Even in patients who start with uncomplicated dissections, some will develop problems over time. The weakened aortic wall can gradually expand into an aneurysm. Current guidelines recommend considering repair when the descending aorta reaches 5.5 cm in diameter, since diameters above 6 cm are associated with significantly higher rates of rupture and death. Repair may be recommended at smaller sizes for people with connective tissue disorders like Marfan syndrome or Loeys-Dietz syndrome, those with rapid aortic growth (0.5 cm or more per year), women (who face higher rupture risk at smaller diameters), or people with a family history of dissection or aortic aneurysm.

Long-Term Monitoring

A type B dissection is not a one-time event you recover from and move on. The dissected aorta remains structurally vulnerable for the rest of your life, and regular imaging surveillance is essential to catch aneurysmal expansion or new complications early.

For patients managed with medication alone, an early follow-up scan around 3 months is particularly valuable. During this subacute phase, important changes in the aorta’s shape and size often emerge, and catching them early keeps treatment options open. After that initial period, imaging is typically performed at 6 months, 12 months, and annually thereafter. If the aorta remains stable over several years, follow-up intervals may stretch to every 1.5 to 3 years. If growth or new problems are detected at any point, scans become more frequent.

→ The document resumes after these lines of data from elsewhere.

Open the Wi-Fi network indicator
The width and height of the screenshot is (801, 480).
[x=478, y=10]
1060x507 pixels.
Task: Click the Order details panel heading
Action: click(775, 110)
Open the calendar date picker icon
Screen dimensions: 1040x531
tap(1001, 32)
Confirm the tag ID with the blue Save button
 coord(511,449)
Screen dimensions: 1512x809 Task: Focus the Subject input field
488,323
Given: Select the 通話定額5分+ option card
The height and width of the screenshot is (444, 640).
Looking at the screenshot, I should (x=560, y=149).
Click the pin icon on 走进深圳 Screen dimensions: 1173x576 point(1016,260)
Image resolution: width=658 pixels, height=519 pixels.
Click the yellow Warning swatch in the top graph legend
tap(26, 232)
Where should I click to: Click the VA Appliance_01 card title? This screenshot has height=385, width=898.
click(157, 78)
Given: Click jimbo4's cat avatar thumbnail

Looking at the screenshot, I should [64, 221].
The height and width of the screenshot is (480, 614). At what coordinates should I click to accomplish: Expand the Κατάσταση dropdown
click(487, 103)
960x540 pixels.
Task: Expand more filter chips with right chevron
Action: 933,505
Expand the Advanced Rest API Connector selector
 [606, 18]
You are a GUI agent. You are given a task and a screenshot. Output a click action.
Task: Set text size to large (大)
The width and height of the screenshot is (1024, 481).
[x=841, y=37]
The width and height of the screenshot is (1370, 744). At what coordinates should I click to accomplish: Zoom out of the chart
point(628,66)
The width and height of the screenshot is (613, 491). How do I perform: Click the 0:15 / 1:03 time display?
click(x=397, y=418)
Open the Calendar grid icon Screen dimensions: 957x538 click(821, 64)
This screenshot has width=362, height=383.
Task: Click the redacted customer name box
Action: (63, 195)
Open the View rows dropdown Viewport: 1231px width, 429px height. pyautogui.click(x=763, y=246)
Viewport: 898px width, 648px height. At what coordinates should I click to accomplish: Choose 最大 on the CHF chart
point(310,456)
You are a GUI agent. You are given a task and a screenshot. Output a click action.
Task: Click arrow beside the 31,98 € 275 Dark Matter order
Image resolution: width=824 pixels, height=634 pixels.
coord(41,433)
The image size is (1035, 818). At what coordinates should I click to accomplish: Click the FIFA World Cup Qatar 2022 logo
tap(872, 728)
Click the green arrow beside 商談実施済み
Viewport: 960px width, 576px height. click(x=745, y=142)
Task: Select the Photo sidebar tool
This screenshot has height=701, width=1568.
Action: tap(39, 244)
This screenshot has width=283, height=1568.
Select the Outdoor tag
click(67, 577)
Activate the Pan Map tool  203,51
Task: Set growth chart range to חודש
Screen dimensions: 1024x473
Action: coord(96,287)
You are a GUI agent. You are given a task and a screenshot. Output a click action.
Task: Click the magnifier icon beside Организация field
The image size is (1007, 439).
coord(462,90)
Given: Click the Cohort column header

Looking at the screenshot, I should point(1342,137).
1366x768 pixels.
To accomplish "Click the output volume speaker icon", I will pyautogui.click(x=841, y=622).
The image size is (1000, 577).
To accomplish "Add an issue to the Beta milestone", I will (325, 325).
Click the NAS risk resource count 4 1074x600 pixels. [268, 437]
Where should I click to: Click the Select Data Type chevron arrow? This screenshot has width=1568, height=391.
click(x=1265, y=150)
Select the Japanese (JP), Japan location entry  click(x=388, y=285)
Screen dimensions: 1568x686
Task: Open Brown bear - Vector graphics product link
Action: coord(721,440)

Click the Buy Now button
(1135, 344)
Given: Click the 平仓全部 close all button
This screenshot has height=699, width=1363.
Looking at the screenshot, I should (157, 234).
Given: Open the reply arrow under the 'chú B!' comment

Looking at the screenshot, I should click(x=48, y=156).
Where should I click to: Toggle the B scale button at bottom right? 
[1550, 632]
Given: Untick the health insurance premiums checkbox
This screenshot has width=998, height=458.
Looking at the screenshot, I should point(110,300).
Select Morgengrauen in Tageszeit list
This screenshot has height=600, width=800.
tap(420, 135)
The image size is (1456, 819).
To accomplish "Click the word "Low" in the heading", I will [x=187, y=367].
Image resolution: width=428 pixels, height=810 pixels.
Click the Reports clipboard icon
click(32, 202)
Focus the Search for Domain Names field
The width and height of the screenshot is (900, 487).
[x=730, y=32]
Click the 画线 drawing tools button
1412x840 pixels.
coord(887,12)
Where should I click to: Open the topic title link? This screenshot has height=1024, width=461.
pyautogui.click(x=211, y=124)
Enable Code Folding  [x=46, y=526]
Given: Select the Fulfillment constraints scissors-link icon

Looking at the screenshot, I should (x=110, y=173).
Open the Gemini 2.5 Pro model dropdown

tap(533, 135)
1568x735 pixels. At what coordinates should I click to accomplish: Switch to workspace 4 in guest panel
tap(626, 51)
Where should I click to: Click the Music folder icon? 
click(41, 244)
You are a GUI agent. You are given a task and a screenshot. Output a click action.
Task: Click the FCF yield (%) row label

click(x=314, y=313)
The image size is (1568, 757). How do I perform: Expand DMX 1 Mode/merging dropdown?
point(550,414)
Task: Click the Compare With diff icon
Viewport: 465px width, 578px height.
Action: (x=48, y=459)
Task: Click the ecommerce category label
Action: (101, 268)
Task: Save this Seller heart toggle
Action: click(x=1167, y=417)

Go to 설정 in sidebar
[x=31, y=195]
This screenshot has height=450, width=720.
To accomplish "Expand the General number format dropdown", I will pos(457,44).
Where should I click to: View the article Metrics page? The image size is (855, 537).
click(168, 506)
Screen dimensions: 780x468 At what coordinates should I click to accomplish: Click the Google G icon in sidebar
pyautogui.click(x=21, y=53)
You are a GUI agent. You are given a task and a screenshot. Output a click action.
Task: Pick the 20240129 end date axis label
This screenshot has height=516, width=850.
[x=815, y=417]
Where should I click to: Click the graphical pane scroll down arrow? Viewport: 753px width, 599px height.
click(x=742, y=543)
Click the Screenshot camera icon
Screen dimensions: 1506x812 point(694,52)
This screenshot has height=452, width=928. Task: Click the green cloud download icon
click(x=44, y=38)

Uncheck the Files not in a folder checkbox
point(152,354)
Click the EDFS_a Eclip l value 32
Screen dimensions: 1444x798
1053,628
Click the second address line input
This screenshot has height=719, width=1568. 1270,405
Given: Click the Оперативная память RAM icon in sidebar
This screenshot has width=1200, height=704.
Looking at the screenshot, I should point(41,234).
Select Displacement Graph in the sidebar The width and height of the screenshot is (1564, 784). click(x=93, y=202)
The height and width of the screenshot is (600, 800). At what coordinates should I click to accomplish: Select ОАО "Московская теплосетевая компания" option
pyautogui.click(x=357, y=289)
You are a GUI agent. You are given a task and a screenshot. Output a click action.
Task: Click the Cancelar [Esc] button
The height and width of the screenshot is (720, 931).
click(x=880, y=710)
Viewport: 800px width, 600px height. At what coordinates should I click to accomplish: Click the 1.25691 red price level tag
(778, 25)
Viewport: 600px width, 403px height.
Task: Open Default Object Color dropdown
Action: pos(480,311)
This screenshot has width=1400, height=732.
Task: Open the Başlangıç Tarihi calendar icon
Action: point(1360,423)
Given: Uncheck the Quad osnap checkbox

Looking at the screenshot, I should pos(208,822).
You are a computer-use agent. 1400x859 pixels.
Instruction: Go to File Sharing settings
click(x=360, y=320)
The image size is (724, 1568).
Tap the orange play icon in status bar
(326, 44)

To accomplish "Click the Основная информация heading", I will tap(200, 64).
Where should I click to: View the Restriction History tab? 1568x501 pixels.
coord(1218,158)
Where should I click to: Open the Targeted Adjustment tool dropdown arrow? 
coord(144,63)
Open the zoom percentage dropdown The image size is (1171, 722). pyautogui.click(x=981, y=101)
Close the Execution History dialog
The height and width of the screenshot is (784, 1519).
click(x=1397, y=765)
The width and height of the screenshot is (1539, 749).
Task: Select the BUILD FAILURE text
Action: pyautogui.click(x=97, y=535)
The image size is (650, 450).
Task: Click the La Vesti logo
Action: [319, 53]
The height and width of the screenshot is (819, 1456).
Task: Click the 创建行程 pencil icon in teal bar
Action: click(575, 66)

Patients who undergo TEVAR follow a similar schedule: imaging at around 1 month, 6 months, and 12 months post-procedure, then annually going forward. Even when the repair looks good and the aorta stabilizes, continued annual imaging is recommended indefinitely.

Beyond imaging, lifelong blood pressure control is the single most important thing you can do. Uncontrolled hypertension remains the primary driver of late complications, including aneurysm formation and re-dissection. Most patients will take blood pressure medications permanently and are advised to avoid heavy lifting and other activities that cause sudden spikes in blood pressure.